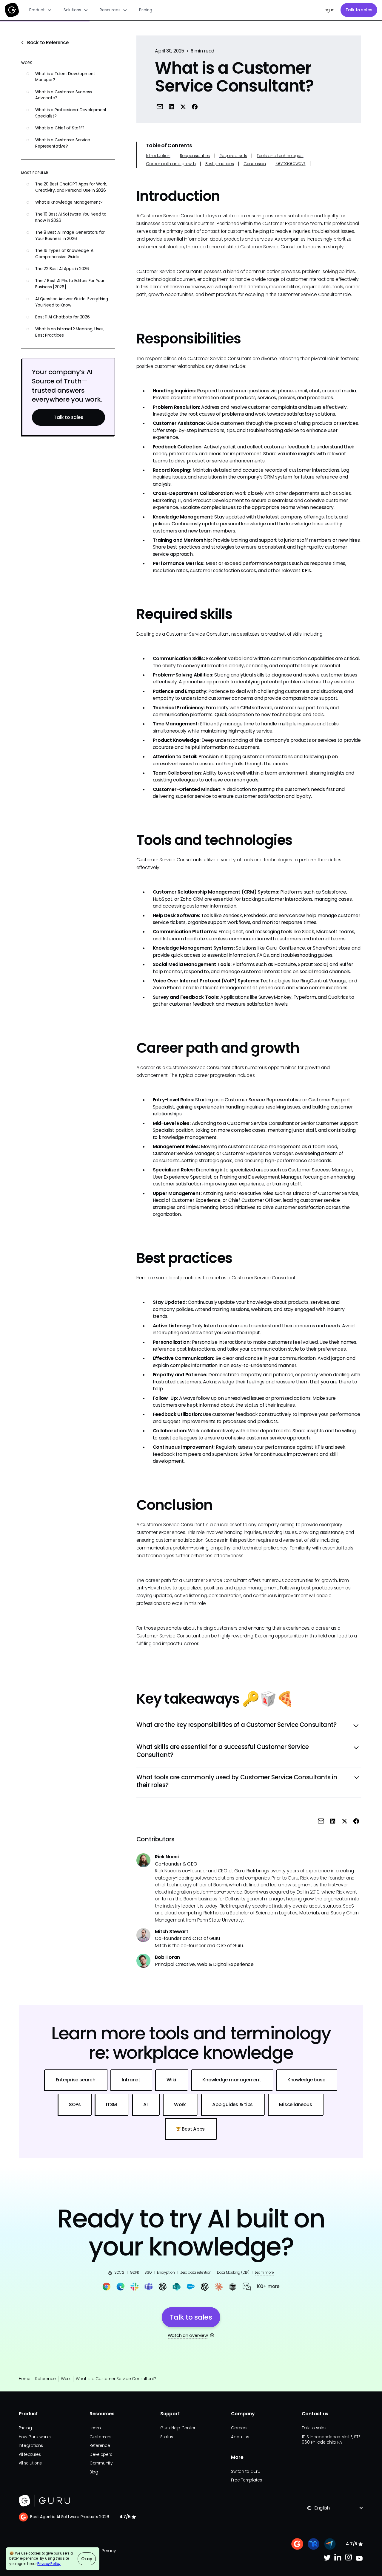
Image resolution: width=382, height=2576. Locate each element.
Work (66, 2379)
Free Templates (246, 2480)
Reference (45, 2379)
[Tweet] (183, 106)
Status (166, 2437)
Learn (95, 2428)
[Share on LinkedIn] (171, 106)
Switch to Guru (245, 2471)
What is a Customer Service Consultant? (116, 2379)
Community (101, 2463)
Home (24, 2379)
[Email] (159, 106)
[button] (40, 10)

-=-=-

- REQUIRED WORK -
Please set down the whole listing above exactly and skip every picture.

- ANSWER TO THIS EXERCISE -
Image resolution: width=382, height=2576. Locate each element.
Work (66, 2379)
Free Templates (246, 2480)
Reference (45, 2379)
[Tweet] (183, 106)
Status (166, 2437)
Learn (95, 2428)
[Share on LinkedIn] (171, 106)
Switch to Guru (245, 2471)
What is a Customer Service Consultant? (116, 2379)
Community (101, 2463)
Home (24, 2379)
[Email] (159, 106)
[button] (40, 10)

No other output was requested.